The only site you need to visit to give you a heads up on ISS viewing opportunities is heavens-above. Register your location at this site and then click on the ISS link to give you times when the ISS will be overhead in your area. The page for today in my area looks like this:
The table’s 11 columns are self explanatory but I’ll give further explanation if you aren’t familiar with these astronomical terms.
Column 2 is the brightness of the ISS and the more negative the number indicates a brighter view of the ISS. In the chart above, 11-DEC-12 will be one of the brightest viewings in my area and as I’ll explain below, it will also be the date that will afford the most viewing time of the ISS.
The rest of the chart is divided into three sections – When/Where the ISS first appears, When/Where it will be at its highest point and when/where it will disappear. The ‘ALT’ column corresponds to the altitude (in degrees) the ISS will be above the horizon and ‘AZ’ is the direction (North, East, South, West).
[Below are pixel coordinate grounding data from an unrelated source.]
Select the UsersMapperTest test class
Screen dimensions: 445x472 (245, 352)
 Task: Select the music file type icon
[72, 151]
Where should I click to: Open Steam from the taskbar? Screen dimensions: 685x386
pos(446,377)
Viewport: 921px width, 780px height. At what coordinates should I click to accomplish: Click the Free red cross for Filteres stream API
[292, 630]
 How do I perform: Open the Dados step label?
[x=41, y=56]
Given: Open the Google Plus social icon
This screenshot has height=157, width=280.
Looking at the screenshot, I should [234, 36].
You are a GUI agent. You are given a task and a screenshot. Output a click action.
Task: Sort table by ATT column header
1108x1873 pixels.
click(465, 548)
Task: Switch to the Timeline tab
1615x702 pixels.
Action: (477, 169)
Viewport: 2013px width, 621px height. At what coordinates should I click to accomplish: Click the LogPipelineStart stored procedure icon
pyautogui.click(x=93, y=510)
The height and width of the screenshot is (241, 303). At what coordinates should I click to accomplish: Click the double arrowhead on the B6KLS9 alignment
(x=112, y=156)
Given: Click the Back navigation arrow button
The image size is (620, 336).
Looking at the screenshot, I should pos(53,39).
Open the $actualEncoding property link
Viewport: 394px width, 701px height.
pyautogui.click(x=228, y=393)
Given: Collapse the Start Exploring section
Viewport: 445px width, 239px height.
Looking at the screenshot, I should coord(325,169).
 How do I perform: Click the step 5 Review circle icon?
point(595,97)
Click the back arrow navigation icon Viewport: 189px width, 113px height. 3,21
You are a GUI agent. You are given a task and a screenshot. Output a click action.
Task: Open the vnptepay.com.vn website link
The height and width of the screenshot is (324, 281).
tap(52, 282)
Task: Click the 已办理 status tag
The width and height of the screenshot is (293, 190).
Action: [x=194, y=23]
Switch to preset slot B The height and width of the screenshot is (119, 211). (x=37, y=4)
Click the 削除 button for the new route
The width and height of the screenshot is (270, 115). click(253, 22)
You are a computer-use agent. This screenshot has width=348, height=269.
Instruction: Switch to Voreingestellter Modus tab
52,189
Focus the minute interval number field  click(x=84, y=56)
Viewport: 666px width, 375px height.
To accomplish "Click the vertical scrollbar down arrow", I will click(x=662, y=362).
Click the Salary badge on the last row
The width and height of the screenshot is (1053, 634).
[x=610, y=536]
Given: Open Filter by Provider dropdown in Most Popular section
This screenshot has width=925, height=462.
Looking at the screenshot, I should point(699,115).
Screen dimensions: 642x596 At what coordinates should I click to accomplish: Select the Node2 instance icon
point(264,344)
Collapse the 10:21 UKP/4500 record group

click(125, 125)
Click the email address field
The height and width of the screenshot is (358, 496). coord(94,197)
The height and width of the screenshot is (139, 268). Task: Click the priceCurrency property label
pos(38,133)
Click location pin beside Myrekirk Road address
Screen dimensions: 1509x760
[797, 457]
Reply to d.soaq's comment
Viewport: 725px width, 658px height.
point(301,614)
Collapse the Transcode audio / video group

For example: On 11-DEC-12 the ISS will first appear at 6:37 pm 10 degrees high in the Southwest, will reach its highest point at 6:41 pm 67 degrees high in the Northwest (90 degrees is directly overhead) and will disappear at 6:42 37 degrees high in the North-Northeast.
The total viewing time on 11-DEC-12 in my area will only be about 5 minutes but this is an excellent viewing opportunity because the ISS will be high enough in the sky to be above trees and this will allow me an opportunity to point my binoculars at it. The 67 degrees altitude will also allow a comfortable viewing with binoculars since I’ll be holding my head about 2/3rds of the way between level and straight up. Viewing an object at 90 degrees to the horizon always affords the best possible viewing detail (because the object is at its closest approach) but tilting your neck at this angle for too long is uncomfortable and makes it difficult to track a fast moving object with binoculars or a telescope.
You will notice that the ISS viewing times are only at dawn and dusk and there is a good reason for this. The only reason we can ‘see’ the ISS is because of the sunlight is reflecting off it and this only happens when the Sun is either rising or setting (if the ISS passes over us at midnight the Sun is on the other side of the Earth and therefore its light is shielded from the ISS by the Earth).
One final thought regarding the Heavens-Above site – The ISS is just one of many objects that you can view in the night sky with your naked eye or binoculars. On the Heavens-Above website, you can find times when other satellites, comets and planets will be overhead in your location and most of these are visible with the naked eye!
You can also check out a previous post which gives you instructions on how you can catch a glimpse of our solar system’s largest planet (Jupiter) this winter.
Take time over this holiday season to go outside and look up!